Establishing Structure-Activity Relationships in Heterogeneous Catalysis of Three-Component Organic Coupling Reactions by Lewis Acidic Metal Sites and Polar Moieties

Abstract

The postpandemic surge in demand for antimicrobial drugs has accelerated the customization of suitable catalysts, fostering a synergy between their structure and activity in promoting the multicomponent organic coupling reactions. In this work, we have successfully constructed two new polar metal-organic frameworks, viz., Co-bpaipa and Ni-bpaipa, where bpaipa^2- = 5-(bis(pyridin-2-ylmethyl)amino)isophthalate, embedded with catalytically active Co/Ni Lewis acidic metal sites and polar moieties (such as O/N heteroatoms) for a critical evaluation of their role in the synthesis of an important category of antimicrobial drugs, oxazolidinones, from a three-component coupling reactions.
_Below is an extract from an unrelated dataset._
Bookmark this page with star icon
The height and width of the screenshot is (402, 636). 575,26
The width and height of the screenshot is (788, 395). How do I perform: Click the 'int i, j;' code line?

Both frameworks feature a rare 2D fes topology and possess high thermal (up to 380 °C) and water stability. Microscopic analysis revealed block- and octagon-shaped surface images of Co and Ni analogs, respectively, at the micrometer scale. Their chemical state and elemental composition were further examined using X-ray photoelectron spectroscopy. For the solvent-free synthesis of 2-aryl oxazolidinones, the use of CO₂ gas as a direct feedstock ensures a sustainable process that also involves epoxides and aromatic amines. The vital aspect of this study is to optimize conditions that are critical for high yields of products under a comparatively milder temperature, a lower catalyst loading, and a shorter reaction time. Interestingly, depending on the metal center, the epoxide-to-aniline ratio influences the formation of oxazolidinones such that the maximum conversion (∼90%) is obtained with Co-bpaipa and Ni-bpaipa using 3:1 and 1:1 ratios, respectively. Such an outcome through a comparison of two catalysts with a difference in the single metal site conducted for the first time is fully supported by investigating the nature and strength of interactions between the reactants and catalysts through comprehensive theoretical simulations, including QTAIM and CBMC analysis. A wide spectrum of substrates with diverse electronic, steric, and polarizing effects is tested to obtain bioactive precursors, particularly tedizolid and delpazolid, achieving high conversion rates (65-94%) and turnover numbers. The postcatalysis analysis of both Co-bpaipa and Ni-bpaipa demonstrates their structural stability and nonleachability, even after multiple catalytic runs.

Keywords: bioactive aryl oxazolidinones; cobalt and nickel-based dual-pore MOFs; configurational bias Monte Carlo simulations; heterogeneous catalysis; quantum theory of atoms in molecules.